*** Opening Passage ***

Five children in Texas who came into contact with a man infected with Ebola are being monitored at home.
At a news conference at Texas Health Presbyterian Hospital in Dallas, the state’s governor Rick Perry said parents were concerned but he allayed fears of contagion.
Officials said they are monitoring up to another dozen people who may have come into contact with the man.
Thomas Eric Duncan is thought to have contracted the virus in Liberia.
The Liberian national came to the US nearly two weeks ago to visit relatives and he is the first man to be diagnosed with Ebola while in the US.
Mr Duncan is now in a serious condition, a spokeswoman for the hospital said.
A nurse had asked him on his first visit to the hospital when he felt ill if he had been in an area affected by the Ebola outbreak.
He told them he had been to Liberia but the “information was not fully communicated throughout the whole team”, according to hospital officials.
Mr Duncan was then sent home with antibiotics – a decision hospital bosses have described as a matter of “regret” – but he was admitted when he returned two days later.

*** Closing Passage ***
*** Opening Recorded information ***

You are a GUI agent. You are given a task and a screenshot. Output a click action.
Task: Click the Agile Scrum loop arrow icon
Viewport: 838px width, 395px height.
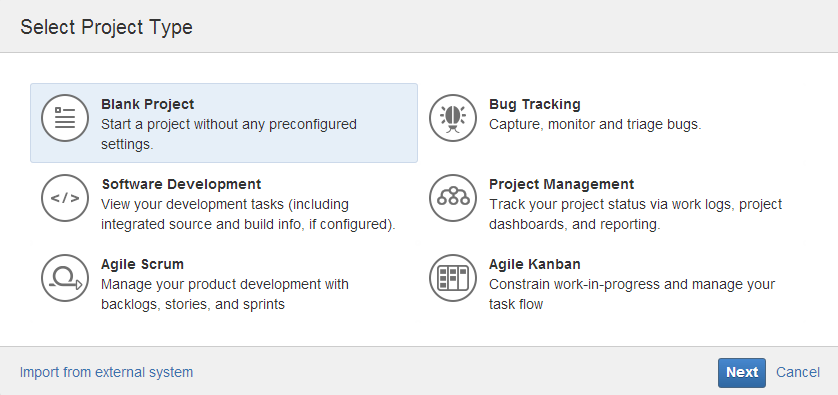click(65, 278)
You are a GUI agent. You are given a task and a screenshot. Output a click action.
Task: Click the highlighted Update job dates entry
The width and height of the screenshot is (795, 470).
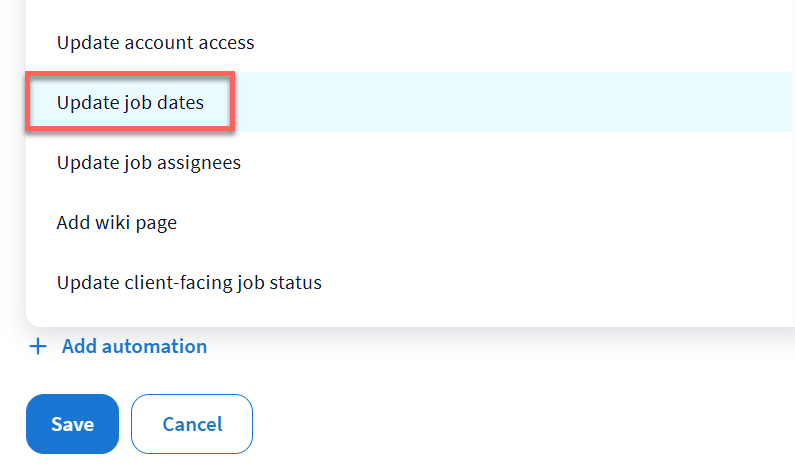(x=130, y=102)
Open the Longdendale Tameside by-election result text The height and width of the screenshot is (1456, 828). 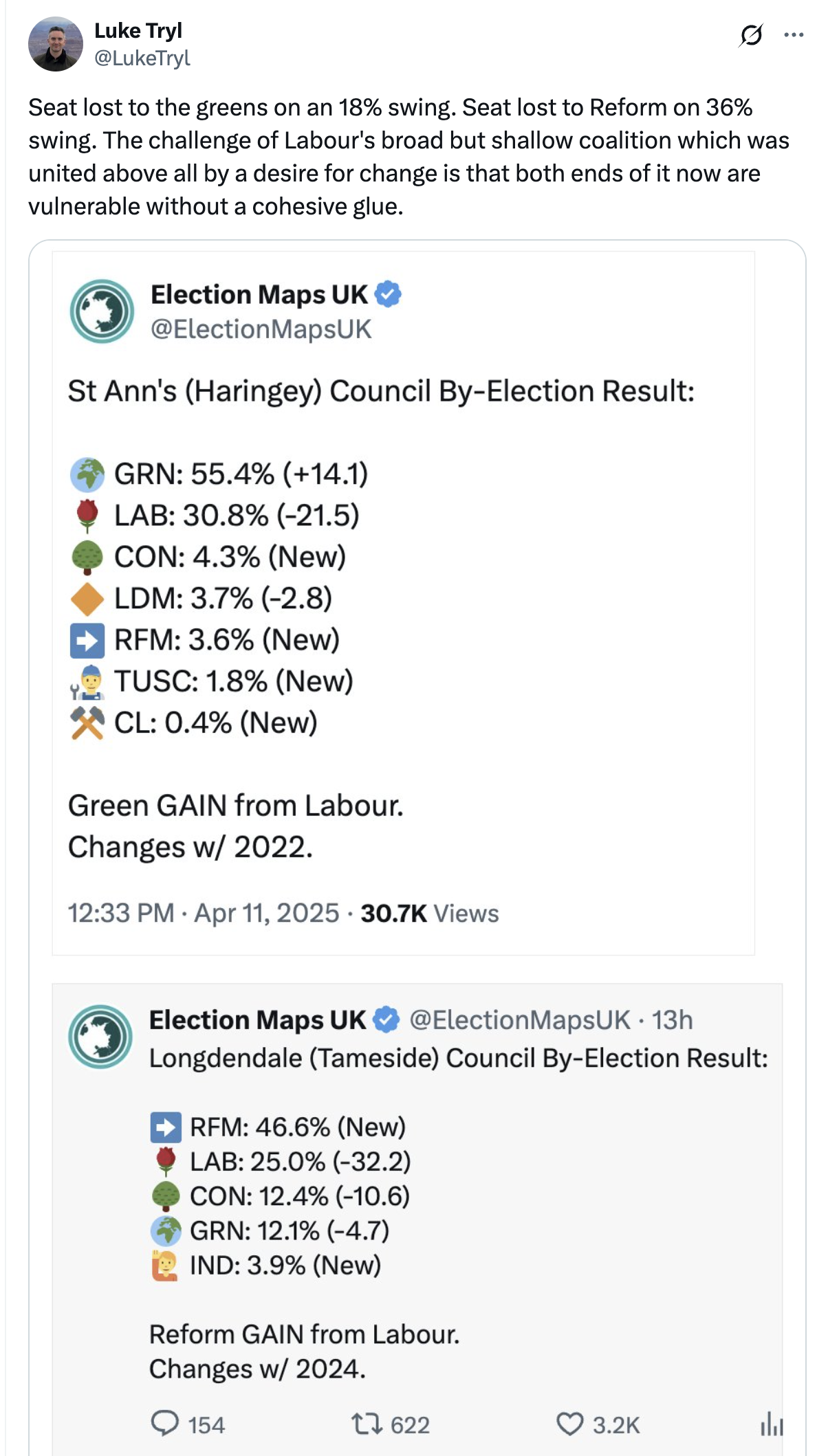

*** Closing Recorded information ***

▸ Required action 1:
Answer these questions from the Ebola report:
(a) How many children are being monitored at home?
(b) Where is Thomas Eric Duncan thought to have contracted the virus?
(c) What was Mr. Duncan sent home with after his first visit to the hospital?
▸ Required action 2:
Please continue the Ebola report from its final sentence for a few more sentences.
The listing plays no part in these tasks.

▸ Answer box 1:
(a) Five.
(b) In Liberia.
(c) Antibiotics.

▸ Answer box 2:
Allaying fears that Mr Duncan might have infected others, Mr Perry said his state had the medical infrastructure to prevent an outbreak.
“There are few places in the world better equipped to meet the challenge that is posed in this case.”
More than 3,000 people have already died of Ebola in West Africa and a small number of US aid workers have recovered after being flown to the US.
Meanwhile, in Liberia a government spokesman said the man showed no symptoms or fever as he was screened before departing the country.
“What this incident demonstrates is the clear international dimension of this Ebola crisis,” Lewis Brown, the country’s information minister, said in a statement.